Berdasarkan uraian permasalahan di atas, peneliti ingin menguji
bagaimana pengaruh pengalaman merek yang ditawarkan Michigo, terutama
terkait dengan pengalaman membeli dan mengkonsumsi di restoran yang unik ini,
kepribadian merek Michigo, dan kepuasan pelanggan terhadap loyalitas
pelanggannya.
1.3. Pertanyaan Penelitian
Adapun pertanyaan penelitian yang menjadi pokok pembahasan dalam
penelitian ini adalah:
1. Apakah pengalaman merek akan mempengaruhi kepuasan pelanggan
Michigo?
13
2. Apakah pengalaman merek akan mempengaruhi loyalitas pelanggan
Michigo?
3. Apakah pengalaman merek akan mempengaruhi kepribadian merek
Michigo?
4. Apakah kepribadian merek akan mempengaruhi kepuasan pelanggan
Michigo?
5. Apakah kepribadian merek akan mempengaruhi loyalitas pelanggan
Michigo?
6. Apakah kepuasan pelanggan akan mempengaruhi loyalitas pelanggan
Michigo?
1.4. Tujuan Penelitian
Tujuan dari penelitian ini adalah:
1. Menguji pengaruh pengalaman merek pada kepuasan pelanggan Michigo.

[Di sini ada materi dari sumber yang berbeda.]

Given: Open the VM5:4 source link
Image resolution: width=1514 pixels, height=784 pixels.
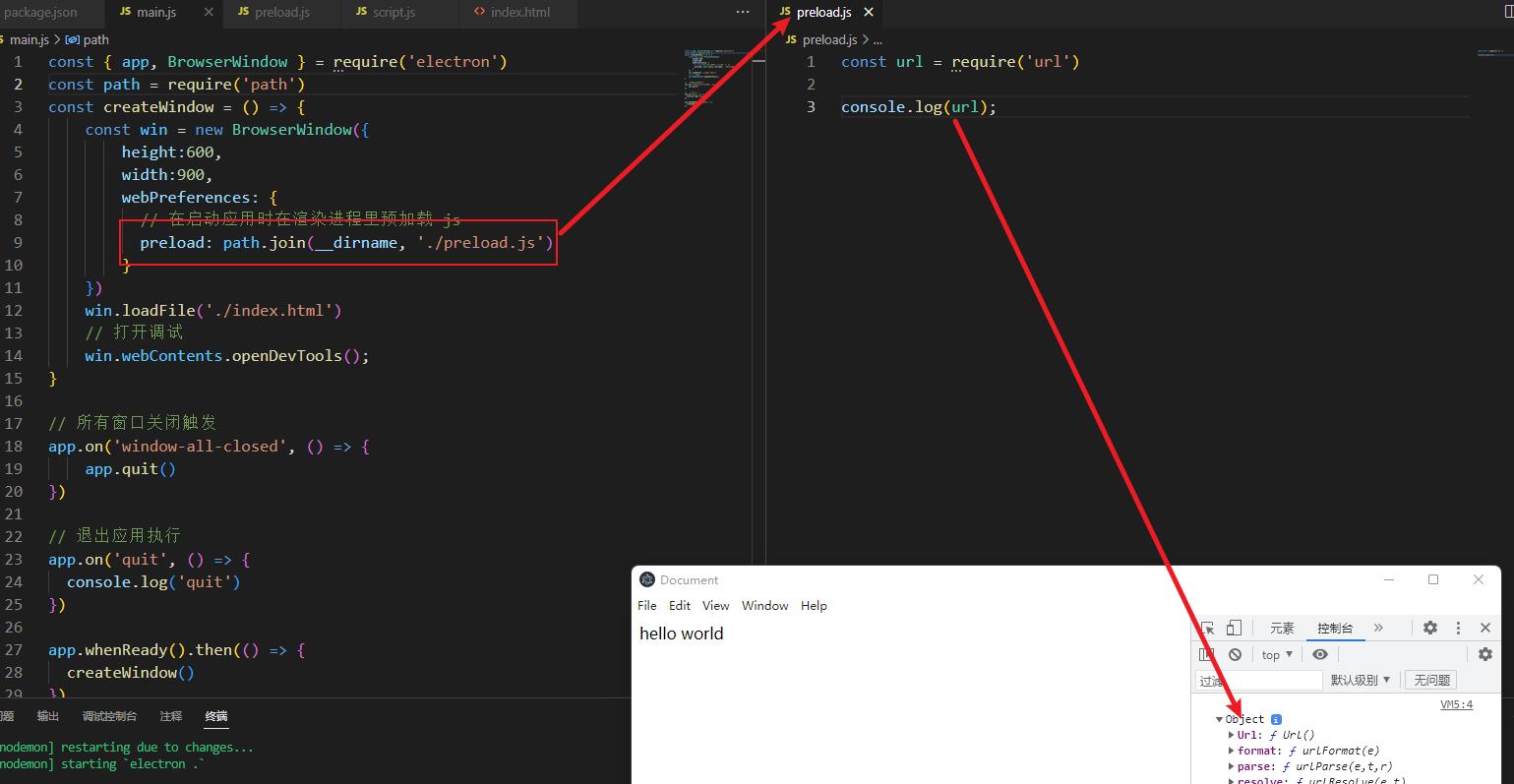Looking at the screenshot, I should click(x=1456, y=704).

2. Menguji pengaruh pengalaman merek pada loyalitas pelanggan Michigo.
3. Menguji pengaruh pengalaman merek pada kepribadian merek Michigo.
4. Menguji pengaruh kepribadian merek pada kepuasan pelanggan Michigo.
5. Menguji pengaruh kepribadian merek pada loyalitas pelanggan Michigo.
6. Menguji pengaruh kepuasan pelanggan pada loyalitas pelanggan Michigo.
1.5. Manfaat Penelitian
Penelitian ini diharapkan dapat memberikan kontribusi pemikiran sebagai
berikut:
1. Bagi Manajemen Michigo
14
Hasil penelitian ini diharapkan dapat menjadi pertimbangan untuk
penyusunan strategi pemasaran dalam meningkatkan loyalitas pelanggan
Michigo, terutama melalui penciptaan pengalaman merek dan kepribadian
merek, serta kepuasan pelanggan.
2. Bagi Peneliti
Penelitian ini merupakan kesempatan bagi penulis dalam
menambah wawasan tentang masalah yang terjadi secara nyata khususnya
mengenai loyalitas pelanggan suatu merek yang bergerak di industri
layanan dengan bantuan teknologi.
3. Bagi Pihak Lain
Hasil penelitian ini dapat menjadi referensi penelitian untuk
permasalahan yang serupa.
1.6. Batasan Penelitian
Dalam penulisan tesis ini, peneliti akan membatasi ruang lingkup
penelitian untuk pelanggan Michigo di wilayah Yogyakarta. Adapun variabel
yang digunakan dalam penelitian ini merupakan adaptasi dari model penelitian
oleh Brakus et al. (2009), yaitu pengalaman merek, kepribadian merek, kepuasan
pelanggan, dan loyalitas pelanggan.
1.7. Sistematika Penulisan
Adanya sistematika dalam penulisan tesis ini adalah untuk mempermudah
pembahasan dalam penulisan. Sistematika penulisan penelitian ini adalah sebagai
berikut:
15
BAB I Pendahuluan
Bab ini membahas latar belakang penelitian, rumusan masalah, pertanyaan
penelitian, tujuan dan manfaat penelitian, serta sistematika penulisan.
BAB II Tinjauan Pustaka
Bab ini berisi teori-teori yang diperlukan dalam menjelaskan variabel yang
digunakan, penelitian terdahulu yang relevan, rerangka model serta hipotesis
yang diteliti.
BAB III Metode Penelitian
Bab ini membahas jenis penelitian beserta definisi operasional variabel,
penentuan sampel penelitian, metode pengumpulan data, metode untuk
menganalisis data, serta pengujian validitas dan reliabilitas untuk sampel pretest.
BAB IV Hasil Penelitian dan Pembahasan
Pada bab ini akan dibahas tentang deskripsi statistik penelitian, pengujian
hipotesis, dan pembahasan dari hasil uji hipotesis.
BAB V Penutup
Bab ini membahas kesimpulan hasil penelitian, keterbatasan penelitian, dan
implikasi manajerial untuk manajemen Michigo.